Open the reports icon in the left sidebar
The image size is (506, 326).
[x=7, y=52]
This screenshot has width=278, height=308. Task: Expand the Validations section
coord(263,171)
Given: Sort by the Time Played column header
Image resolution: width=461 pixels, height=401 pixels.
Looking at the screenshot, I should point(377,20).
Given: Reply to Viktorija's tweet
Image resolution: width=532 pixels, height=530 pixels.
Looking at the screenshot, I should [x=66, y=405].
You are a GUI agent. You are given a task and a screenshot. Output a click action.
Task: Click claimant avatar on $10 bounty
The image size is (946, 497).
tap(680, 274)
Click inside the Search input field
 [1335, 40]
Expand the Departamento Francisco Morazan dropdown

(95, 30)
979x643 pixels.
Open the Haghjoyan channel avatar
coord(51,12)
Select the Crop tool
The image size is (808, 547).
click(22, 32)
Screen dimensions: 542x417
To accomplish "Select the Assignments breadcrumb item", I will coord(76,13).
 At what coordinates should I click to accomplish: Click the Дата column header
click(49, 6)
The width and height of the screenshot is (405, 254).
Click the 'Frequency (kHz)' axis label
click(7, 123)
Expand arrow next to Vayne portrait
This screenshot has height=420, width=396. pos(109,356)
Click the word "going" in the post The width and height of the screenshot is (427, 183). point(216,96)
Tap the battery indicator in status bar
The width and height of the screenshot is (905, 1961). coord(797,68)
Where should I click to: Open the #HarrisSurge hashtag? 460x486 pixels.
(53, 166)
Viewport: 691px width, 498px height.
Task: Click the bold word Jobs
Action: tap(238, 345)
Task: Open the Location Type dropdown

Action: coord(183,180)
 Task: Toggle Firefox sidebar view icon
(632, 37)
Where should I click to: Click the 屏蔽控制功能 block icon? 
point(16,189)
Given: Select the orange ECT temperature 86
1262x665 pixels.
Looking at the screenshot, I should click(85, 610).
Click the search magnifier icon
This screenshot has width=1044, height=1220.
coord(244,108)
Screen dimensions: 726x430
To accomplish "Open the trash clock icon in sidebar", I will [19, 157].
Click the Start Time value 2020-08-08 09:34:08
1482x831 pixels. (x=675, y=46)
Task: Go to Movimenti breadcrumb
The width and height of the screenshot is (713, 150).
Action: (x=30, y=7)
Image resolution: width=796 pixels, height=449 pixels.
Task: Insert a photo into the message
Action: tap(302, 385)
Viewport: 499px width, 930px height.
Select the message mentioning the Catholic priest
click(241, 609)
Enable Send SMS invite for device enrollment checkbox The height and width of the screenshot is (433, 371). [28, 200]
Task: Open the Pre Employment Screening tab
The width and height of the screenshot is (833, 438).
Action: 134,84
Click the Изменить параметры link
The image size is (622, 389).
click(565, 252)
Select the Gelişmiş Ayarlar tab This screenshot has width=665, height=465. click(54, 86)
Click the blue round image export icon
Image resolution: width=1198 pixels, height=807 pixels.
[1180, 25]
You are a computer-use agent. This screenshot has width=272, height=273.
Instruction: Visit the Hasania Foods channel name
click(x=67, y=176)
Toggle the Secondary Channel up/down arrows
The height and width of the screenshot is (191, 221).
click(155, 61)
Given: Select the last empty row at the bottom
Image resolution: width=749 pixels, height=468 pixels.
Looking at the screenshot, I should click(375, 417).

DIRECTIONS FOR THIS TASK: Restate every record exactly, leaving nothing out.

REPLY:
Open the reports icon in the left sidebar
The image size is (506, 326).
[x=7, y=52]
This screenshot has width=278, height=308. Task: Expand the Validations section
coord(263,171)
Given: Sort by the Time Played column header
Image resolution: width=461 pixels, height=401 pixels.
Looking at the screenshot, I should point(377,20).
Given: Reply to Viktorija's tweet
Image resolution: width=532 pixels, height=530 pixels.
Looking at the screenshot, I should [x=66, y=405].
You are a GUI agent. You are given a task and a screenshot. Output a click action.
Task: Click claimant avatar on $10 bounty
The image size is (946, 497).
tap(680, 274)
Click inside the Search input field
 [1335, 40]
Expand the Departamento Francisco Morazan dropdown

(95, 30)
979x643 pixels.
Open the Haghjoyan channel avatar
coord(51,12)
Select the Crop tool
The image size is (808, 547).
click(22, 32)
Screen dimensions: 542x417
To accomplish "Select the Assignments breadcrumb item", I will coord(76,13).
 At what coordinates should I click to accomplish: Click the Дата column header
click(49, 6)
The width and height of the screenshot is (405, 254).
Click the 'Frequency (kHz)' axis label
click(7, 123)
Expand arrow next to Vayne portrait
This screenshot has height=420, width=396. pos(109,356)
Click the word "going" in the post The width and height of the screenshot is (427, 183). point(216,96)
Tap the battery indicator in status bar
The width and height of the screenshot is (905, 1961). coord(797,68)
Where should I click to: Open the #HarrisSurge hashtag? 460x486 pixels.
(53, 166)
Viewport: 691px width, 498px height.
Task: Click the bold word Jobs
Action: tap(238, 345)
Task: Open the Location Type dropdown

Action: coord(183,180)
 Task: Toggle Firefox sidebar view icon
(632, 37)
Where should I click to: Click the 屏蔽控制功能 block icon? 
point(16,189)
Given: Select the orange ECT temperature 86
1262x665 pixels.
Looking at the screenshot, I should click(85, 610).
Click the search magnifier icon
This screenshot has width=1044, height=1220.
coord(244,108)
Screen dimensions: 726x430
To accomplish "Open the trash clock icon in sidebar", I will [19, 157].
Click the Start Time value 2020-08-08 09:34:08
1482x831 pixels. (x=675, y=46)
Task: Go to Movimenti breadcrumb
The width and height of the screenshot is (713, 150).
Action: (x=30, y=7)
Image resolution: width=796 pixels, height=449 pixels.
Task: Insert a photo into the message
Action: tap(302, 385)
Viewport: 499px width, 930px height.
Select the message mentioning the Catholic priest
click(241, 609)
Enable Send SMS invite for device enrollment checkbox The height and width of the screenshot is (433, 371). [28, 200]
Task: Open the Pre Employment Screening tab
The width and height of the screenshot is (833, 438).
Action: 134,84
Click the Изменить параметры link
The image size is (622, 389).
click(565, 252)
Select the Gelişmiş Ayarlar tab This screenshot has width=665, height=465. click(54, 86)
Click the blue round image export icon
Image resolution: width=1198 pixels, height=807 pixels.
[1180, 25]
You are a computer-use agent. This screenshot has width=272, height=273.
Instruction: Visit the Hasania Foods channel name
click(x=67, y=176)
Toggle the Secondary Channel up/down arrows
The height and width of the screenshot is (191, 221).
click(155, 61)
Given: Select the last empty row at the bottom
Image resolution: width=749 pixels, height=468 pixels.
Looking at the screenshot, I should click(375, 417).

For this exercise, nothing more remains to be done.